Como funciona o novo robot cirúrgico do Hospital do Litoral Alentejano?

O novo robot cirúrgico do Hospital do Litoral Alentejano representa mais do que a chegada de um equipamento moderno à unidade hospitalar. A tecnologia permite realizar intervenções com maior precisão, recorrendo a braços articulados controlados pelo cirurgião a partir de uma consola. Ao contrário do que o nome pode sugerir, o robot não opera sozinho. O controlo continua sempre nas mãos da equipa médica. O cirurgião conduz os movimentos através de comandos próprios, enquanto o sistema robótico reproduz esses gestos de forma muito precisa no interior do corpo do doente.

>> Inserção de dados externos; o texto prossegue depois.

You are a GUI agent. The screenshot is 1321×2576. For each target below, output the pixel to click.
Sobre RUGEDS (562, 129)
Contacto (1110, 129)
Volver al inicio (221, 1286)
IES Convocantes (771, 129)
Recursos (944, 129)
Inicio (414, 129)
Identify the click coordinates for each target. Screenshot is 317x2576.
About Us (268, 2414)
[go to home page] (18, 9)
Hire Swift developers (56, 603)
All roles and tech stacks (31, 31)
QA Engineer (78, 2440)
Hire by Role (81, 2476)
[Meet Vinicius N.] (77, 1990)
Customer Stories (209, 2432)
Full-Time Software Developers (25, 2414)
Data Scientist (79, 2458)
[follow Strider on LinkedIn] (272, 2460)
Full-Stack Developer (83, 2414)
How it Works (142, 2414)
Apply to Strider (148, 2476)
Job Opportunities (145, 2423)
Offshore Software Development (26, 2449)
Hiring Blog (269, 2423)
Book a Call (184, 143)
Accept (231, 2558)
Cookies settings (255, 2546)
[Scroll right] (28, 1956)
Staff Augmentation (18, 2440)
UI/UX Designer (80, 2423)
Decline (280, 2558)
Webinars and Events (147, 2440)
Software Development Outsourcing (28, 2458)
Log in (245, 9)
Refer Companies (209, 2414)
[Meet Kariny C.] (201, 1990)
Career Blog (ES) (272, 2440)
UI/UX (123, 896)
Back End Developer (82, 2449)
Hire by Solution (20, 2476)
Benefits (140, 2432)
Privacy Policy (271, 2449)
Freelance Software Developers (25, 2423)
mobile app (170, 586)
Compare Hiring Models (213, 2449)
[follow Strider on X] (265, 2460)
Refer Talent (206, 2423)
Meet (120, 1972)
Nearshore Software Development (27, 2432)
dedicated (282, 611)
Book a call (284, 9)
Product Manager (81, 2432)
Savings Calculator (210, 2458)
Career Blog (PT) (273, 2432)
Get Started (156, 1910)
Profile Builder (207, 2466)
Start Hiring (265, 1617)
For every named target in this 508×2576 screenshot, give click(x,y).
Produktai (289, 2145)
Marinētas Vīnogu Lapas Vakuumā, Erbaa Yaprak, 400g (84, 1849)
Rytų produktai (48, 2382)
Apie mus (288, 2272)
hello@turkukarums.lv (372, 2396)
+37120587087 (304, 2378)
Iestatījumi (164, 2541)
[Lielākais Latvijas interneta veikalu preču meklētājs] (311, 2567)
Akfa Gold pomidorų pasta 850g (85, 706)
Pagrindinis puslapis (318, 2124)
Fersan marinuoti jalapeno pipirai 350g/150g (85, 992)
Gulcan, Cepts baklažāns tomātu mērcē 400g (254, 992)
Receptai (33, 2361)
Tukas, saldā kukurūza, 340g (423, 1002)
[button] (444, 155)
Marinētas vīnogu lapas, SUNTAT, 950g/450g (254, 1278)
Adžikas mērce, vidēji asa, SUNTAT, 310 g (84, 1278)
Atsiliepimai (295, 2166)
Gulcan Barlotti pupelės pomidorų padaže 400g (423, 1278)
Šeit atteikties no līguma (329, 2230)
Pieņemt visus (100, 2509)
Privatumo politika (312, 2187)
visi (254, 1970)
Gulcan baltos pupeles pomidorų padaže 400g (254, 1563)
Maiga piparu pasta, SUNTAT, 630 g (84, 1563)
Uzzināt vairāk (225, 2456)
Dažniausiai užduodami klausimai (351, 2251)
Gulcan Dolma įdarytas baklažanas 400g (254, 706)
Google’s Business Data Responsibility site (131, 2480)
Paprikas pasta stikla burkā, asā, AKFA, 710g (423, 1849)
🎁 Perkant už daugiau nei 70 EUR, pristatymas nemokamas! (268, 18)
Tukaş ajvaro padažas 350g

Uma das principais vantagens está na visão ampliada e detalhada da zona a intervencionar. O equipamento permite ao médico observar estruturas internas com maior definição, facilitando procedimentos delicados e reduzindo a margem de erro em cirurgias mais complexas. A cirurgia robótica é também associada a técnicas menos invasivas, uma vez que permite trabalhar através de incisões mais pequenas. Para os doentes, isso pode traduzir-se em menor dor no pós-operatório, menos complicações, recuperações mais rápidas e, em muitos casos, menos tempo de internamento. Para as equipas clínicas, a tecnologia também traz benefícios. A posição de trabalho na consola é mais ergonómica, reduzindo o esforço físico associado a intervenções longas e exigentes.

A chegada deste equipamento insere-se no processo de modernização tecnológica da Unidade Local de Saúde do Litoral Alentejano, que inclui também novas salas de TAC e um investimento global de 3,7 milhões de euros financiado pelo PRR.

A explicação do funcionamento do equipamento mostra agora como esta tecnologia poderá alterar a forma como algumas cirurgias são realizadas na região, aproximando o Litoral Alentejano de meios clínicos até há pouco tempo mais concentrados nos grandes centros hospitalares.